_Exercise prompt_.
The word "Focus" marks the lines to find; copy every such line from the data below.

########

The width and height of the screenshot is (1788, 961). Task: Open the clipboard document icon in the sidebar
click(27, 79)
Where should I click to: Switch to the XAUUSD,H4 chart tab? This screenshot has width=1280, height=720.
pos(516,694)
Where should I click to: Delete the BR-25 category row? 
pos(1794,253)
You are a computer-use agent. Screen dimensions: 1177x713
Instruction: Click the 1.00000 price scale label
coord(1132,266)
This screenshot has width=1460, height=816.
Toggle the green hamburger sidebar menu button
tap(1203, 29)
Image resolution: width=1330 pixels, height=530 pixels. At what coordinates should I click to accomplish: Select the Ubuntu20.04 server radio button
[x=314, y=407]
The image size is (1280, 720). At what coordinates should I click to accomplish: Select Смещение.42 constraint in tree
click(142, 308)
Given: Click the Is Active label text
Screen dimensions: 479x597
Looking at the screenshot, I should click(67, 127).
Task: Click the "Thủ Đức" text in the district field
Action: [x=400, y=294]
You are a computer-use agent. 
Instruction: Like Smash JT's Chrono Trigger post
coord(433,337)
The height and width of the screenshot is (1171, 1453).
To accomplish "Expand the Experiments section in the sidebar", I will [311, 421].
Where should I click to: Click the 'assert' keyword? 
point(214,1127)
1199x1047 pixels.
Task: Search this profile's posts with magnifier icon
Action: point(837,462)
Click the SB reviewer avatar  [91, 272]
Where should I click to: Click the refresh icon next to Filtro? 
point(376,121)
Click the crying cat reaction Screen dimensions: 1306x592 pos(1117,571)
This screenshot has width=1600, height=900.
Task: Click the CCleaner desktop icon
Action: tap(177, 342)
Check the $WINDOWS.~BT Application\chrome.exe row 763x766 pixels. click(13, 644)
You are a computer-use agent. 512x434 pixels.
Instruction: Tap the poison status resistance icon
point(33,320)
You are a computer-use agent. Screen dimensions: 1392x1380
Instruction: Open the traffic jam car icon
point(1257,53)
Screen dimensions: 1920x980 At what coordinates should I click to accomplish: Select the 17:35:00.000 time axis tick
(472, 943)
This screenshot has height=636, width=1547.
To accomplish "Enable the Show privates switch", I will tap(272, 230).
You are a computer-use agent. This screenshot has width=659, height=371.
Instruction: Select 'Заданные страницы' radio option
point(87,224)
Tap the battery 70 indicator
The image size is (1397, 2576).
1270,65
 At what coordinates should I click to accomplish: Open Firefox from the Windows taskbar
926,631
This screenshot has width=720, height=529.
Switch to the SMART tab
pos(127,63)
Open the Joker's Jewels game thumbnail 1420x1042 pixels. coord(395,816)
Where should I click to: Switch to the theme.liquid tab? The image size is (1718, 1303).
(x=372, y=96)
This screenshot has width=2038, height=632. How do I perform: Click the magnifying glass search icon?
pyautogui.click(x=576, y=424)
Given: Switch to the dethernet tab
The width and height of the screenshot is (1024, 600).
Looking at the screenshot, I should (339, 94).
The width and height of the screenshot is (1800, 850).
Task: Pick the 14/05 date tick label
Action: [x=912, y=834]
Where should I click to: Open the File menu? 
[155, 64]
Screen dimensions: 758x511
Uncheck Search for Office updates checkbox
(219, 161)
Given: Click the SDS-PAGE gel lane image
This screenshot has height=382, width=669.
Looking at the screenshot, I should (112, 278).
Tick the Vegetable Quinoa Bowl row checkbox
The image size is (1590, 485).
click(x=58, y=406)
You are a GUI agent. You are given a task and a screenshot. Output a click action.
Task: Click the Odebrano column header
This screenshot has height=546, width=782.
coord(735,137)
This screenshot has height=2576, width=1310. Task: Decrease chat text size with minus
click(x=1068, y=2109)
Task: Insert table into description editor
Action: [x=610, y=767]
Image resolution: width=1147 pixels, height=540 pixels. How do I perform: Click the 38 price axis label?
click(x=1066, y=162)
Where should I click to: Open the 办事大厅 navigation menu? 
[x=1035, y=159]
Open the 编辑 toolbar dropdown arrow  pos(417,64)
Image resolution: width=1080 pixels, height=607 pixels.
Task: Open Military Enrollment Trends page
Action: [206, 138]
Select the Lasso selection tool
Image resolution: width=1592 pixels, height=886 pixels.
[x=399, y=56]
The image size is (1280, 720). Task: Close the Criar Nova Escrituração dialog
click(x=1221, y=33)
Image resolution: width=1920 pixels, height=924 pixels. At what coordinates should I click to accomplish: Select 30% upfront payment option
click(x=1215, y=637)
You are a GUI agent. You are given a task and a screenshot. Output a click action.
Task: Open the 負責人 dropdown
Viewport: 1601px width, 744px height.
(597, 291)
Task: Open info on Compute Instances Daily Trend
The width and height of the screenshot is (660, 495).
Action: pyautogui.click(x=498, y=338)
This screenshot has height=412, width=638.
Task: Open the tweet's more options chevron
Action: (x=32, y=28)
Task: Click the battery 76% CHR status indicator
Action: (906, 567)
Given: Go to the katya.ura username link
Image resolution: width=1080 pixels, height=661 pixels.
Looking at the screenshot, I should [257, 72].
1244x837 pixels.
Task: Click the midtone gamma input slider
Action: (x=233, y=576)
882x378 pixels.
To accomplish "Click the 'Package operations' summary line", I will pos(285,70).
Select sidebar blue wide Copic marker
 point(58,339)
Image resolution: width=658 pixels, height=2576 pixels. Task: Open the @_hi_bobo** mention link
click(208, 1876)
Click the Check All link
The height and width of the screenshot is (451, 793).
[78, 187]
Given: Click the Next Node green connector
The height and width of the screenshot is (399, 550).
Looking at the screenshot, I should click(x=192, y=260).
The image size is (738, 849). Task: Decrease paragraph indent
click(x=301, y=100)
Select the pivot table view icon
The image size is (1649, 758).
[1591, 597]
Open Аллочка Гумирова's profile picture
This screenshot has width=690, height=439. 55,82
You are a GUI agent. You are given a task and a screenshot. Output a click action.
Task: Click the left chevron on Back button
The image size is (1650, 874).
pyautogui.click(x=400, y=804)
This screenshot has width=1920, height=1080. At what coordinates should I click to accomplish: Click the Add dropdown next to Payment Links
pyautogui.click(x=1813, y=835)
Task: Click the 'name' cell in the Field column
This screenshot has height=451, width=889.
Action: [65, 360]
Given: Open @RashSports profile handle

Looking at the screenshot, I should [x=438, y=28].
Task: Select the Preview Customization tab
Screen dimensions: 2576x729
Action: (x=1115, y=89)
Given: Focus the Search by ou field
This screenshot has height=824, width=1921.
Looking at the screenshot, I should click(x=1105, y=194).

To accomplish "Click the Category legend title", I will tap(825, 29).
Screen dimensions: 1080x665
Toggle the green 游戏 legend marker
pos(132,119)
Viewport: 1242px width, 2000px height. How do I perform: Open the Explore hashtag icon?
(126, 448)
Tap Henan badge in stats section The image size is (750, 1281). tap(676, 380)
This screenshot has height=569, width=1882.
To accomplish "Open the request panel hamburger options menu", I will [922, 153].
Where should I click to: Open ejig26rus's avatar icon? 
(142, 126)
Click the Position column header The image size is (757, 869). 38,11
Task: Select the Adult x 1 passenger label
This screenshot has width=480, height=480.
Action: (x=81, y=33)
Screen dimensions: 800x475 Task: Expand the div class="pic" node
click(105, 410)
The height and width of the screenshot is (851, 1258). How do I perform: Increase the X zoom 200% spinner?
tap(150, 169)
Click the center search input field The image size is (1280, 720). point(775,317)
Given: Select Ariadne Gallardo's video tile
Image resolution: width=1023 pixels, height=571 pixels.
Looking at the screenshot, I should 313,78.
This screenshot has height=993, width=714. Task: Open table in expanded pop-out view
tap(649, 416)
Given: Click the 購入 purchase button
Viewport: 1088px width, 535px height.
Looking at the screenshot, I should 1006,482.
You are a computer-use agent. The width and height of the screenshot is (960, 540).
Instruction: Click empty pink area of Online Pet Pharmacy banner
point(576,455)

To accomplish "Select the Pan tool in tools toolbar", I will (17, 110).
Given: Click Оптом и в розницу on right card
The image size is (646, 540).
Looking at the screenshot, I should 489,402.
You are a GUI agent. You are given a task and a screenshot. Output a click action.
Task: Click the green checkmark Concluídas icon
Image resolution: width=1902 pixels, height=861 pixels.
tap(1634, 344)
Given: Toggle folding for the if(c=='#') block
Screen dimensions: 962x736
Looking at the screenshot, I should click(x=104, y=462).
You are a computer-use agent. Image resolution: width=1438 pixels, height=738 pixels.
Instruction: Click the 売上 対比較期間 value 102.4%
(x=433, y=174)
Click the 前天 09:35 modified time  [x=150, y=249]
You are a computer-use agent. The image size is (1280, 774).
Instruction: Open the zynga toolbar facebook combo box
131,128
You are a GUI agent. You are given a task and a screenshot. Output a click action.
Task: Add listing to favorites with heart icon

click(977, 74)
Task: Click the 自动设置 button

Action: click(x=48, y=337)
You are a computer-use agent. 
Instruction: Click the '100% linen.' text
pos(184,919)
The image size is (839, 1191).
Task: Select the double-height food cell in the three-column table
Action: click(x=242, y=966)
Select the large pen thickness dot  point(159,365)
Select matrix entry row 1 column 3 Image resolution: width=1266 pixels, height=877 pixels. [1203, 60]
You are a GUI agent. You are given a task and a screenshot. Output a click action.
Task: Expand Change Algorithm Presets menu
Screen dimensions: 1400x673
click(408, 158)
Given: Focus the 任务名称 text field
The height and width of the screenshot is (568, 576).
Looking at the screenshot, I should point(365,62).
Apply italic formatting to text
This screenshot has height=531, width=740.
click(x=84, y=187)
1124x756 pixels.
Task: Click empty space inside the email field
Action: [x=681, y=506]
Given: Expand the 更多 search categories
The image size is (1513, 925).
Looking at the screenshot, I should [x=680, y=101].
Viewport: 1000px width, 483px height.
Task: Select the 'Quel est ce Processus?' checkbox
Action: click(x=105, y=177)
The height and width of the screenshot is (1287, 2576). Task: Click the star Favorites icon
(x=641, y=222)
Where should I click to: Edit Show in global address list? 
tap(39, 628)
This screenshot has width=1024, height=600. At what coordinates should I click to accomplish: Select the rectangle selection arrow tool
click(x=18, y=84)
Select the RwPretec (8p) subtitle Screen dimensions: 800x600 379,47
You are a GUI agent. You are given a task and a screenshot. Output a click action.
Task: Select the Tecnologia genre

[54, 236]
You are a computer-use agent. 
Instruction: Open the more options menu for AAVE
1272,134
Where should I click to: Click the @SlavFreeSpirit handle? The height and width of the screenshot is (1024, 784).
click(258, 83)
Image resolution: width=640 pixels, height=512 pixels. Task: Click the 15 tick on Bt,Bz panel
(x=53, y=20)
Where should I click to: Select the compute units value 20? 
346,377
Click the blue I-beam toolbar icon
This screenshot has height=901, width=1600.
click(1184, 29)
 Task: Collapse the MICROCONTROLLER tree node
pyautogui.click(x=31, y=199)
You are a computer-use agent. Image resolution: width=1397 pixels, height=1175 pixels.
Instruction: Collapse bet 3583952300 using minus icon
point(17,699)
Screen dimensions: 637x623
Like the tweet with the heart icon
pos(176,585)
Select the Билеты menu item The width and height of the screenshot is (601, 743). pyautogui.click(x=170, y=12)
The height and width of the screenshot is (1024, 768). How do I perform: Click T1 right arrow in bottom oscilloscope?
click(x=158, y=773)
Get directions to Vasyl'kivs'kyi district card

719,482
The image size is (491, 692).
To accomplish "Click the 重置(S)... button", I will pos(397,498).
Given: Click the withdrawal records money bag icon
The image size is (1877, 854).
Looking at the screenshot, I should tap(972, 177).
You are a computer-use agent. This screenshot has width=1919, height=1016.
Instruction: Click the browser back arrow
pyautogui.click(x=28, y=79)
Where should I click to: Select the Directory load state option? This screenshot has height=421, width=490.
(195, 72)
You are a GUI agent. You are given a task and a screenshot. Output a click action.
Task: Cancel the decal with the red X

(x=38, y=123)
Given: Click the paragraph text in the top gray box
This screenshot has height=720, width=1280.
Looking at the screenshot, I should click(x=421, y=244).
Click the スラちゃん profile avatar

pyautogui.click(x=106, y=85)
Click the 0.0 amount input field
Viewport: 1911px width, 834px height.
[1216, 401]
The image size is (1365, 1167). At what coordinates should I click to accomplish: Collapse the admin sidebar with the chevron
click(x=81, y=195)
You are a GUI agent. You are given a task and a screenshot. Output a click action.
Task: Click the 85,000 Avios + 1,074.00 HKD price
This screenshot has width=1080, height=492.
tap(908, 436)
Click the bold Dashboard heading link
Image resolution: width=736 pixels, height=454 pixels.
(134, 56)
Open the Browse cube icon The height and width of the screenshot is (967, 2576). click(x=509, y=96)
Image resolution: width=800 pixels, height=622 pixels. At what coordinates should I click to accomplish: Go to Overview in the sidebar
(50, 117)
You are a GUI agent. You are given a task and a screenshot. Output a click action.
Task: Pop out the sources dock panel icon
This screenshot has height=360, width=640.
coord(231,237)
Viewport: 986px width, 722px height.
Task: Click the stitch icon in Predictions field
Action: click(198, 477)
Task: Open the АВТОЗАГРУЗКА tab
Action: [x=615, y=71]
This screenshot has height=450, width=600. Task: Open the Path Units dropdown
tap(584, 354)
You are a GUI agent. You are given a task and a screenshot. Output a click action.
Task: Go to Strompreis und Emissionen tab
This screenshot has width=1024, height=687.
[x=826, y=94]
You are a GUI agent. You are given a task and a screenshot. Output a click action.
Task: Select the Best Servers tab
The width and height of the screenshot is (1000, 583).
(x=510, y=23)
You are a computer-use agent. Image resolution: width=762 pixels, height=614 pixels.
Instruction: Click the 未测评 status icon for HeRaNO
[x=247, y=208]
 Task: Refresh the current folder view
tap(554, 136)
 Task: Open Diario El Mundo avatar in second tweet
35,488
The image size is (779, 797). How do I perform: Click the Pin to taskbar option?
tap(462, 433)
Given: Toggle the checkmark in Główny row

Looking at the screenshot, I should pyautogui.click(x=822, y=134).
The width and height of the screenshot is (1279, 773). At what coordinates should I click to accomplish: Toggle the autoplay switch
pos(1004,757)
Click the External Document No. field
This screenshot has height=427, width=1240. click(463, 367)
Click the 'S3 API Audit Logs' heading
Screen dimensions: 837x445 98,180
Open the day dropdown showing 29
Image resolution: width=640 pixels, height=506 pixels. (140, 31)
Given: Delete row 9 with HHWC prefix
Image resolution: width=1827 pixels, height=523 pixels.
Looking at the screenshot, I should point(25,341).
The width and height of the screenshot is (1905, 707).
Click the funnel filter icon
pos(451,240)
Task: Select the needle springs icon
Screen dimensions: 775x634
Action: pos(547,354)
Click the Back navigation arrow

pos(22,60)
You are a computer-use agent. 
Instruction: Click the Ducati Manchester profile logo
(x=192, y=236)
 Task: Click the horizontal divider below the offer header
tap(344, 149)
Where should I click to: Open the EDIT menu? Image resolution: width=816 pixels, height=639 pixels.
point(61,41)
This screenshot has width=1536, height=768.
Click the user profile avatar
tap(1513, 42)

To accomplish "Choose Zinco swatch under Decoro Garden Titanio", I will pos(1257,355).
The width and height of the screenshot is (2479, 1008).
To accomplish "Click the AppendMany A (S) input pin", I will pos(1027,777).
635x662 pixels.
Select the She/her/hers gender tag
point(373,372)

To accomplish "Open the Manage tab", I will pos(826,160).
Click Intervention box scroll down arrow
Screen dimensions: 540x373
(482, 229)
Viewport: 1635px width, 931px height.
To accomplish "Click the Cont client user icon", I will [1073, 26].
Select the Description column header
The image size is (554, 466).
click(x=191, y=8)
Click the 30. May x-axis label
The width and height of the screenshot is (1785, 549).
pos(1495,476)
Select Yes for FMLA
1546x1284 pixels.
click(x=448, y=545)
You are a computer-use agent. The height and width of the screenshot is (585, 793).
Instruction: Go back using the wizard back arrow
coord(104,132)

########

_The completed task_.
Given: Focus the Search by ou field
Given: Focus the 任务名称 text field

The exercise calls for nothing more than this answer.